[ASSIGNMENT]: The full listing below should be printed word for word.

(INFORMATION PROVIDED)

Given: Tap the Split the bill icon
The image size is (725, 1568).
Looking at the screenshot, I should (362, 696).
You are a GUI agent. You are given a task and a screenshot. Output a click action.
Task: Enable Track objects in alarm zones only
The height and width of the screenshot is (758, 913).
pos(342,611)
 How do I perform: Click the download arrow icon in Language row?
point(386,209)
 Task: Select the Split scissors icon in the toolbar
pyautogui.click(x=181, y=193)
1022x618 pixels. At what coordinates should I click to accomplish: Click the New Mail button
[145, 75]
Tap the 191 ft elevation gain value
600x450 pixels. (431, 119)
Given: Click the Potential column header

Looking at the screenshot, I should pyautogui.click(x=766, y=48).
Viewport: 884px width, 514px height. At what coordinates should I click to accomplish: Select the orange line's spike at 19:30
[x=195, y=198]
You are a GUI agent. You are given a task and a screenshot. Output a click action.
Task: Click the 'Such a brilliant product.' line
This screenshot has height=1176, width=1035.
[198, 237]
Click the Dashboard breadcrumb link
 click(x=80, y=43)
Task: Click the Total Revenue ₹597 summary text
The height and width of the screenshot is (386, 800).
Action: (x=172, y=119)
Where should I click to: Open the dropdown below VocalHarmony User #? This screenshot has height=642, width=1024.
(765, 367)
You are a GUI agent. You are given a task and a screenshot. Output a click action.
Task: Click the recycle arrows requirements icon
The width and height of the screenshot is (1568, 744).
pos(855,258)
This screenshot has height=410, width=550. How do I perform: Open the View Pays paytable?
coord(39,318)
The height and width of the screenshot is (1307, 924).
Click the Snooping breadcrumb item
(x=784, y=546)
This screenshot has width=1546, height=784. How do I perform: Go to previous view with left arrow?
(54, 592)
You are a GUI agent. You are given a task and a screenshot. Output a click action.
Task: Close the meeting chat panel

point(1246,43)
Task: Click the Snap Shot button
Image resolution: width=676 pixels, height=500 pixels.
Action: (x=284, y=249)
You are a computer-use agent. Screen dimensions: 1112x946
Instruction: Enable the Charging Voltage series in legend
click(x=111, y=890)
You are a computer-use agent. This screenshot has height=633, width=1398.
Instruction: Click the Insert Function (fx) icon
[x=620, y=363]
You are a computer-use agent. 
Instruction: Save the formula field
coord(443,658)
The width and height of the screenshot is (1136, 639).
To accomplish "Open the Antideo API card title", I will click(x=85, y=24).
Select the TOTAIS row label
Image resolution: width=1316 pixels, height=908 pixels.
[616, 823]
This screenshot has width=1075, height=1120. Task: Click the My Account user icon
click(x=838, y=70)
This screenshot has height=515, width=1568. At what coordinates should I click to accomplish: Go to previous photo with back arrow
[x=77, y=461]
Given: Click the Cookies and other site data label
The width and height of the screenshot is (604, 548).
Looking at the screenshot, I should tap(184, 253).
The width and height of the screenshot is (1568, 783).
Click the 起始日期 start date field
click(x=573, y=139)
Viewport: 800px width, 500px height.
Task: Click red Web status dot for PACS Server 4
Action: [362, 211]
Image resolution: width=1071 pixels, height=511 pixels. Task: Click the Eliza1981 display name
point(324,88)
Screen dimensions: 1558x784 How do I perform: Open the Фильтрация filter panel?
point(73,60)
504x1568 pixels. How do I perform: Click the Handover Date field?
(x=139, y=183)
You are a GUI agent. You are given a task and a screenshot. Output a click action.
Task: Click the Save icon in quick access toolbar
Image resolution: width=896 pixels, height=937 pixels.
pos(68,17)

(End INFORMATION PROVIDED)

[FINAL ANSWER]:
Given: Tap the Split the bill icon
The image size is (725, 1568).
Looking at the screenshot, I should (362, 696).
You are a GUI agent. You are given a task and a screenshot. Output a click action.
Task: Enable Track objects in alarm zones only
The height and width of the screenshot is (758, 913).
pos(342,611)
 How do I perform: Click the download arrow icon in Language row?
point(386,209)
 Task: Select the Split scissors icon in the toolbar
pyautogui.click(x=181, y=193)
1022x618 pixels. At what coordinates should I click to accomplish: Click the New Mail button
[145, 75]
Tap the 191 ft elevation gain value
600x450 pixels. (431, 119)
Given: Click the Potential column header

Looking at the screenshot, I should pyautogui.click(x=766, y=48).
Viewport: 884px width, 514px height. At what coordinates should I click to accomplish: Select the orange line's spike at 19:30
[x=195, y=198]
You are a GUI agent. You are given a task and a screenshot. Output a click action.
Task: Click the 'Such a brilliant product.' line
This screenshot has height=1176, width=1035.
[198, 237]
Click the Dashboard breadcrumb link
 click(x=80, y=43)
Task: Click the Total Revenue ₹597 summary text
The height and width of the screenshot is (386, 800).
Action: (x=172, y=119)
Where should I click to: Open the dropdown below VocalHarmony User #? This screenshot has height=642, width=1024.
(765, 367)
You are a GUI agent. You are given a task and a screenshot. Output a click action.
Task: Click the recycle arrows requirements icon
The width and height of the screenshot is (1568, 744).
pos(855,258)
This screenshot has height=410, width=550. How do I perform: Open the View Pays paytable?
coord(39,318)
The height and width of the screenshot is (1307, 924).
Click the Snooping breadcrumb item
(x=784, y=546)
This screenshot has width=1546, height=784. How do I perform: Go to previous view with left arrow?
(54, 592)
You are a GUI agent. You are given a task and a screenshot. Output a click action.
Task: Close the meeting chat panel

point(1246,43)
Task: Click the Snap Shot button
Image resolution: width=676 pixels, height=500 pixels.
Action: (x=284, y=249)
You are a computer-use agent. Screen dimensions: 1112x946
Instruction: Enable the Charging Voltage series in legend
click(x=111, y=890)
You are a computer-use agent. This screenshot has height=633, width=1398.
Instruction: Click the Insert Function (fx) icon
[x=620, y=363]
You are a computer-use agent. 
Instruction: Save the formula field
coord(443,658)
The width and height of the screenshot is (1136, 639).
To accomplish "Open the Antideo API card title", I will click(x=85, y=24).
Select the TOTAIS row label
Image resolution: width=1316 pixels, height=908 pixels.
[616, 823]
This screenshot has width=1075, height=1120. Task: Click the My Account user icon
click(x=838, y=70)
This screenshot has height=515, width=1568. At what coordinates should I click to accomplish: Go to previous photo with back arrow
[x=77, y=461]
Given: Click the Cookies and other site data label
The width and height of the screenshot is (604, 548).
Looking at the screenshot, I should tap(184, 253).
The width and height of the screenshot is (1568, 783).
Click the 起始日期 start date field
click(x=573, y=139)
Viewport: 800px width, 500px height.
Task: Click red Web status dot for PACS Server 4
Action: [362, 211]
Image resolution: width=1071 pixels, height=511 pixels. Task: Click the Eliza1981 display name
point(324,88)
Screen dimensions: 1558x784 How do I perform: Open the Фильтрация filter panel?
point(73,60)
504x1568 pixels. How do I perform: Click the Handover Date field?
(x=139, y=183)
You are a GUI agent. You are given a task and a screenshot. Output a click action.
Task: Click the Save icon in quick access toolbar
Image resolution: width=896 pixels, height=937 pixels.
pos(68,17)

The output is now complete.